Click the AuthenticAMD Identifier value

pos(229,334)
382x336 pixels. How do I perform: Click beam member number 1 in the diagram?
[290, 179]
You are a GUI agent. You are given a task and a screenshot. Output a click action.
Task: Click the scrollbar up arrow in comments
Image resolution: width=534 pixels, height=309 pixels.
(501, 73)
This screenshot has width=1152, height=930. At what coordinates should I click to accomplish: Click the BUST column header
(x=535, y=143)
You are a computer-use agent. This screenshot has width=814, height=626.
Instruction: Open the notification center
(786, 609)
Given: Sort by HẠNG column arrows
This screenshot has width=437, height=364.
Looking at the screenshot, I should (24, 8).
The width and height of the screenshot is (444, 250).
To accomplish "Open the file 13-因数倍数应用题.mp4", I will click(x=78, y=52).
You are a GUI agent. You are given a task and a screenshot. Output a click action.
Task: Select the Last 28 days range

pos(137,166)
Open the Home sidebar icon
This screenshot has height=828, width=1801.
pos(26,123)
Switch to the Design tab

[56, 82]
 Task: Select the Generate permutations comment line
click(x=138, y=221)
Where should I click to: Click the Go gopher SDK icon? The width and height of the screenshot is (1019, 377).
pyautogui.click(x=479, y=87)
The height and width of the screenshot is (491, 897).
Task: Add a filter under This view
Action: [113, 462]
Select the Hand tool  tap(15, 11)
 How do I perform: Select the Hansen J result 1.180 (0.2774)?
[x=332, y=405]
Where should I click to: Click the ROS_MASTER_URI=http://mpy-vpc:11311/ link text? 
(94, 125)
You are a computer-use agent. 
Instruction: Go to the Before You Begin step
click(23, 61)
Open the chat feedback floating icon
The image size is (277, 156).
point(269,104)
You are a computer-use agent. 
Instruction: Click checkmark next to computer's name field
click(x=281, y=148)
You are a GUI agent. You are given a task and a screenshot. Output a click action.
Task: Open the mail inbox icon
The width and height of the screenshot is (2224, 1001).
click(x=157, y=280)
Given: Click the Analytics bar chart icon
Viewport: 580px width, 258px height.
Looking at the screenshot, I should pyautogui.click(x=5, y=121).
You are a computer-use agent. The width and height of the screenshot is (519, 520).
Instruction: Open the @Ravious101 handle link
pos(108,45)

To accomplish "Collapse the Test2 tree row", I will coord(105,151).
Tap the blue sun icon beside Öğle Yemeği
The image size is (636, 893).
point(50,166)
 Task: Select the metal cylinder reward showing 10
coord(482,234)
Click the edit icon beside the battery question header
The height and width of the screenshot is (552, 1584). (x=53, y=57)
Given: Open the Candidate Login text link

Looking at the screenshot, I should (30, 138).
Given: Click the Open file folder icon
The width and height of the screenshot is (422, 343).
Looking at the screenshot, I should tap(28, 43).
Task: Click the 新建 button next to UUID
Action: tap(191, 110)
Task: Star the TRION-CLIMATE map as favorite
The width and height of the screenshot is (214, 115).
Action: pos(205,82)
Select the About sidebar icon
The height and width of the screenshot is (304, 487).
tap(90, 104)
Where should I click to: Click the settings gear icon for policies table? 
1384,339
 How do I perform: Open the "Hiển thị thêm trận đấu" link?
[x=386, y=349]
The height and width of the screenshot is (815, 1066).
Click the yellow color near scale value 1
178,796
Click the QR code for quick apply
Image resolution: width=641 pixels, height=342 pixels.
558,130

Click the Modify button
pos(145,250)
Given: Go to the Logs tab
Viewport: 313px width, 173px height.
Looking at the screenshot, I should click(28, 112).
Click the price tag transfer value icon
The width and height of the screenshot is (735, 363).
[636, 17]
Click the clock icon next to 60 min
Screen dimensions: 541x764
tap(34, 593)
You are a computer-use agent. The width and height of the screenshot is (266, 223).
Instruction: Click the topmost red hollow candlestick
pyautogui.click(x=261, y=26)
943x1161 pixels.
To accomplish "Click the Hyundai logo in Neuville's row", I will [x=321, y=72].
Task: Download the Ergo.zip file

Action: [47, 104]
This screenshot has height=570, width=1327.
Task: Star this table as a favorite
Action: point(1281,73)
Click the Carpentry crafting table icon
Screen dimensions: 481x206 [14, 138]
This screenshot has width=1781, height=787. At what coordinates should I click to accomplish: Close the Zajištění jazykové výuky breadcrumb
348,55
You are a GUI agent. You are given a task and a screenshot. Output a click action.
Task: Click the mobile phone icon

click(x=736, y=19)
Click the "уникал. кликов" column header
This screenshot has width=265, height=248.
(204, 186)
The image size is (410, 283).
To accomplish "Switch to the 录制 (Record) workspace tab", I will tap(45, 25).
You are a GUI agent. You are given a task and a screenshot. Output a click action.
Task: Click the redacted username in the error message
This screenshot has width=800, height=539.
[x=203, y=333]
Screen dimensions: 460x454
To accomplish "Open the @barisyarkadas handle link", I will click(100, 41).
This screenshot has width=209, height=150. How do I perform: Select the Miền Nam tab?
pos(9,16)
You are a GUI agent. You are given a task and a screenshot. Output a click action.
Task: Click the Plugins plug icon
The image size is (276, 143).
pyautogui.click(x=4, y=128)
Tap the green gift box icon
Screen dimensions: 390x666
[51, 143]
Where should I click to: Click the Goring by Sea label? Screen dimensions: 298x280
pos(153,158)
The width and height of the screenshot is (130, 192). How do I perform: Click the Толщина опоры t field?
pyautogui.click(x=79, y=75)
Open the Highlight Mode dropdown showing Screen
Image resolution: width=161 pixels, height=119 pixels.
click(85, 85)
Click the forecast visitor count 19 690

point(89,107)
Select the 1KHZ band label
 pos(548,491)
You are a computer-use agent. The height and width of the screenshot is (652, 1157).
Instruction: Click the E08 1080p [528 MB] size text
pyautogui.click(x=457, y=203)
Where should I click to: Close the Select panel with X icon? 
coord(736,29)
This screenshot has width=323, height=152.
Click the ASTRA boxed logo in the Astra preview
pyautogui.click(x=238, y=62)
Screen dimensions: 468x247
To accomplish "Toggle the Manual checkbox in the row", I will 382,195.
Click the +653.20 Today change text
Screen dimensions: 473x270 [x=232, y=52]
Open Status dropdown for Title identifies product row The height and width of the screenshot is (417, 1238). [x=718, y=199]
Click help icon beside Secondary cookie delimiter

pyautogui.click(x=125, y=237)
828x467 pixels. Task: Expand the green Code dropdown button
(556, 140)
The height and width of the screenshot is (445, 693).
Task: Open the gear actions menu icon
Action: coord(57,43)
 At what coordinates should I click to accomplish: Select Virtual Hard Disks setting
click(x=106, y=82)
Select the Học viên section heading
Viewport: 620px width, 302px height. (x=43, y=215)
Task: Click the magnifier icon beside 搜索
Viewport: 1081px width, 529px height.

- _Your goal_: Copy the records exactly, keeping every word in place.

- _Exercise result_:
Click the AuthenticAMD Identifier value

pos(229,334)
382x336 pixels. How do I perform: Click beam member number 1 in the diagram?
[290, 179]
You are a GUI agent. You are given a task and a screenshot. Output a click action.
Task: Click the scrollbar up arrow in comments
Image resolution: width=534 pixels, height=309 pixels.
(501, 73)
This screenshot has width=1152, height=930. At what coordinates should I click to accomplish: Click the BUST column header
(x=535, y=143)
You are a computer-use agent. This screenshot has width=814, height=626.
Instruction: Open the notification center
(786, 609)
Given: Sort by HẠNG column arrows
This screenshot has width=437, height=364.
Looking at the screenshot, I should (24, 8).
The width and height of the screenshot is (444, 250).
To accomplish "Open the file 13-因数倍数应用题.mp4", I will click(x=78, y=52).
You are a GUI agent. You are given a task and a screenshot. Output a click action.
Task: Select the Last 28 days range

pos(137,166)
Open the Home sidebar icon
This screenshot has height=828, width=1801.
pos(26,123)
Switch to the Design tab

[56, 82]
 Task: Select the Generate permutations comment line
click(x=138, y=221)
Where should I click to: Click the Go gopher SDK icon? The width and height of the screenshot is (1019, 377).
pyautogui.click(x=479, y=87)
The height and width of the screenshot is (491, 897).
Task: Add a filter under This view
Action: [113, 462]
Select the Hand tool  tap(15, 11)
 How do I perform: Select the Hansen J result 1.180 (0.2774)?
[x=332, y=405]
Where should I click to: Click the ROS_MASTER_URI=http://mpy-vpc:11311/ link text? 
(94, 125)
You are a computer-use agent. 
Instruction: Go to the Before You Begin step
click(23, 61)
Open the chat feedback floating icon
The image size is (277, 156).
point(269,104)
You are a computer-use agent. 
Instruction: Click checkmark next to computer's name field
click(x=281, y=148)
You are a GUI agent. You are given a task and a screenshot. Output a click action.
Task: Open the mail inbox icon
The width and height of the screenshot is (2224, 1001).
click(x=157, y=280)
Given: Click the Analytics bar chart icon
Viewport: 580px width, 258px height.
Looking at the screenshot, I should pyautogui.click(x=5, y=121).
You are a computer-use agent. The width and height of the screenshot is (519, 520).
Instruction: Open the @Ravious101 handle link
pos(108,45)

To accomplish "Collapse the Test2 tree row", I will coord(105,151).
Tap the blue sun icon beside Öğle Yemeği
The image size is (636, 893).
point(50,166)
 Task: Select the metal cylinder reward showing 10
coord(482,234)
Click the edit icon beside the battery question header
The height and width of the screenshot is (552, 1584). (x=53, y=57)
Given: Open the Candidate Login text link

Looking at the screenshot, I should (30, 138).
Given: Click the Open file folder icon
The width and height of the screenshot is (422, 343).
Looking at the screenshot, I should tap(28, 43).
Task: Click the 新建 button next to UUID
Action: tap(191, 110)
Task: Star the TRION-CLIMATE map as favorite
The width and height of the screenshot is (214, 115).
Action: pos(205,82)
Select the About sidebar icon
The height and width of the screenshot is (304, 487).
tap(90, 104)
Where should I click to: Click the settings gear icon for policies table? 
1384,339
 How do I perform: Open the "Hiển thị thêm trận đấu" link?
[x=386, y=349]
The height and width of the screenshot is (815, 1066).
Click the yellow color near scale value 1
178,796
Click the QR code for quick apply
Image resolution: width=641 pixels, height=342 pixels.
558,130

Click the Modify button
pos(145,250)
Given: Go to the Logs tab
Viewport: 313px width, 173px height.
Looking at the screenshot, I should click(28, 112).
Click the price tag transfer value icon
The width and height of the screenshot is (735, 363).
[636, 17]
Click the clock icon next to 60 min
Screen dimensions: 541x764
tap(34, 593)
You are a computer-use agent. The width and height of the screenshot is (266, 223).
Instruction: Click the topmost red hollow candlestick
pyautogui.click(x=261, y=26)
943x1161 pixels.
To accomplish "Click the Hyundai logo in Neuville's row", I will [x=321, y=72].
Task: Download the Ergo.zip file

Action: [47, 104]
This screenshot has height=570, width=1327.
Task: Star this table as a favorite
Action: point(1281,73)
Click the Carpentry crafting table icon
Screen dimensions: 481x206 [14, 138]
This screenshot has width=1781, height=787. At what coordinates should I click to accomplish: Close the Zajištění jazykové výuky breadcrumb
348,55
You are a GUI agent. You are given a task and a screenshot. Output a click action.
Task: Click the mobile phone icon

click(x=736, y=19)
Click the "уникал. кликов" column header
This screenshot has width=265, height=248.
(204, 186)
The image size is (410, 283).
To accomplish "Switch to the 录制 (Record) workspace tab", I will tap(45, 25).
You are a GUI agent. You are given a task and a screenshot. Output a click action.
Task: Click the redacted username in the error message
This screenshot has width=800, height=539.
[x=203, y=333]
Screen dimensions: 460x454
To accomplish "Open the @barisyarkadas handle link", I will click(100, 41).
This screenshot has width=209, height=150. How do I perform: Select the Miền Nam tab?
pos(9,16)
You are a GUI agent. You are given a task and a screenshot. Output a click action.
Task: Click the Plugins plug icon
The image size is (276, 143).
pyautogui.click(x=4, y=128)
Tap the green gift box icon
Screen dimensions: 390x666
[51, 143]
Where should I click to: Click the Goring by Sea label? Screen dimensions: 298x280
pos(153,158)
The width and height of the screenshot is (130, 192). How do I perform: Click the Толщина опоры t field?
pyautogui.click(x=79, y=75)
Open the Highlight Mode dropdown showing Screen
Image resolution: width=161 pixels, height=119 pixels.
click(85, 85)
Click the forecast visitor count 19 690

point(89,107)
Select the 1KHZ band label
 pos(548,491)
You are a computer-use agent. The height and width of the screenshot is (652, 1157).
Instruction: Click the E08 1080p [528 MB] size text
pyautogui.click(x=457, y=203)
Where should I click to: Close the Select panel with X icon? 
coord(736,29)
This screenshot has width=323, height=152.
Click the ASTRA boxed logo in the Astra preview
pyautogui.click(x=238, y=62)
Screen dimensions: 468x247
To accomplish "Toggle the Manual checkbox in the row", I will 382,195.
Click the +653.20 Today change text
Screen dimensions: 473x270 [x=232, y=52]
Open Status dropdown for Title identifies product row The height and width of the screenshot is (417, 1238). [x=718, y=199]
Click help icon beside Secondary cookie delimiter

pyautogui.click(x=125, y=237)
828x467 pixels. Task: Expand the green Code dropdown button
(556, 140)
The height and width of the screenshot is (445, 693).
Task: Open the gear actions menu icon
Action: coord(57,43)
 At what coordinates should I click to accomplish: Select Virtual Hard Disks setting
click(x=106, y=82)
Select the Học viên section heading
Viewport: 620px width, 302px height. (x=43, y=215)
Task: Click the magnifier icon beside 搜索
Viewport: 1081px width, 529px height.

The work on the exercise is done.